傍らにあった茶箪笥にもたれるように、リュウジは軽い寝息を洩らしている。

「ありゃりゃ、寝ちゃったか・・・・・・」

ミサトは苦笑とともに缶ビールを置くと、毛布を取りに行くために立ちあがった。

加持はというと、ウイスキーを舐めながらその少年の横顔に軽く視線を走らせている。

腹腔にはむずがゆいような温かいような感触がある。ウィスキーのせいではない。

碇リュウジ。

自分の名を捩られた少年。

ミサトが毛布片手に帰ってきた。

少年を起こさないように注意しながら、そっと掛けてやる。

そして、加持夫妻はしばらくそのまま二人だけで飲み続けた。

「・・・・どうする? シンジくんに連絡して迎えにきてもらおうか? 」

加持は言う。

雨は止む気配を見せない。大雨になるかも知れない。

「そうね。・・・・・・・でも、もう少しだけ」

ミサトは目を細める。

その瞳には、優しくも懐かしい、シンジと酷似した少年の寝顔が映っていた。
























おしまい。























どもども三只です。

お待たせしました!! 続々夫婦絶唱三部作其のニをお届けします。

でも実際確実にまってくださっていたのは、某М氏だけだと思いますが(笑)

しかし、子供ネタは書いていて一番楽しいですね。

なんせ幸せな結末なのは決まってますから。

周囲の見解により二人の幸せを浮き彫りにしていくという手法がお気に入りです。

二人ラブラブな状態も好きですが、その先にある更なる幸せをわたしは追い続けたいと思います。

たとえ、誰も追従してこなくても(笑)

・・・・・・・・・・いいですよ、わたしは好きなんですから。好きなもの書きます。いじけてなんかないやいっ!!(爆)
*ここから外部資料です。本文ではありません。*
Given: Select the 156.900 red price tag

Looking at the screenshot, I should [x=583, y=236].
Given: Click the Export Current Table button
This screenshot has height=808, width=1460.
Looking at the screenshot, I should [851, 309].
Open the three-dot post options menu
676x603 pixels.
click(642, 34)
最後に、こんなわたしの作品を掲載してくださる我が電波師匠こと怪作さんに、心よりの感謝を。

それでは。

 三只さんから投稿作品をいただいてしまいました。

 皆様お待ちかね‥‥「夫婦絶唱」の続編三作目であります。

 作品全体から、『優しさ』が伝わってくるようではないですか。
 幸福のかたち‥‥それが浮き彫りになっているからですね。